-- START TEXT BLOCK --
WC:  Durning the creative process, did you and Alex collaberate on ideas?
 
RM:  We kind of did things more individually on our own sides. Alex had his lyrics and I had my music and we were both going through some ups and downs in our personal lives. We both knew from the experience we had on the last album that we would have to step it up a notch on the intensity. I had music that I was working on and when he heard it, that inspired him to go even further into his lyric concepts. So, like I was saying before, it was just pure coincidental luck that we were both on the same page, and from there everything just morphed into what it became. 
 
WC:  You mentioned before that Alex was inspired by movies, I was wondering who some of your influences are?  Because I can hear an influx of different sounds in your style.
 
RM:  Yes, there are specific bands that I listen to.  If we're talking in terms of brutality, it's Suffocation.  If we're talking in terms of melody and epicness, I still revert back to Emperor and Dissection. And when we're talking in terms of dark creativeness, I was listening to Gorguts - "From Wisdom To Hate" a lot... I love that album!  Those were the main bands that inspired me.
 
WC:  As far as the technical aspect of your style, would that be Suffocation as well?
 
 RM:  They're definitely an inspiration. I don't try to go too technical, if the song calls for something simple, then it'll be simple.
 
WC:  I noticed that. I like how you incorporate melody into the arrangements. You know how to make the song intense, but at the same time you understand  that without melody in there, you have no song.

 
RM:  Yeah, big time, man!  This reverts back to my influences again. Maybe the more traditional heavy metal bands like; Iron Maiden, Judas Priest, Metallica, Megadeth, Testament. You know, bands like that.
 
WC:  Did you use the same gear in the studio for this album?  Or  did you try some new equipment?
-- END TEXT BLOCK --
-- START MATERIAL --
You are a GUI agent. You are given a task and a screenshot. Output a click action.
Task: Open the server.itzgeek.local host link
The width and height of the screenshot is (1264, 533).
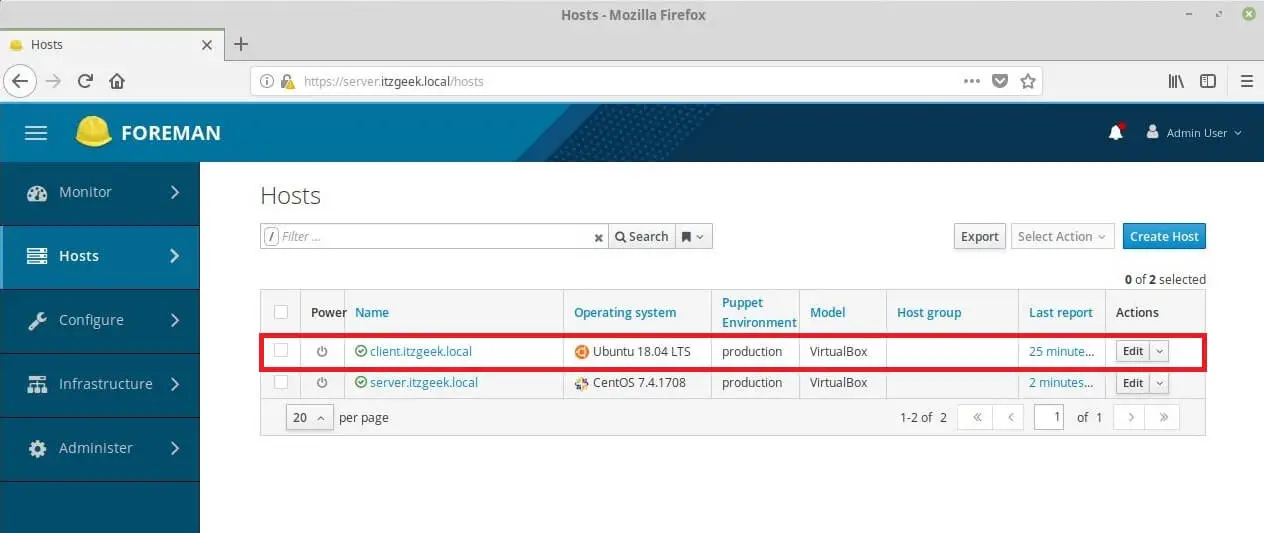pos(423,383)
-- END MATERIAL --
_GIVEN INSTRUCTION_
In the interview, reproduce the stretch that opens with the words "WC:  Durning the" and closes with "what it became.", swapping "album" for "record" throughout.

_FINISHED EXERCISE_
WC:  Durning the creative process, did you and Alex collaberate on ideas?
 
RM:  We kind of did things more individually on our own sides. Alex had his lyrics and I had my music and we were both going through some ups and downs in our personal lives. We both knew from the experience we had on the last record that we would have to step it up a notch on the intensity. I had music that I was working on and when he heard it, that inspired him to go even further into his lyric concepts. So, like I was saying before, it was just pure coincidental luck that we were both on the same page, and from there everything just morphed into what it became.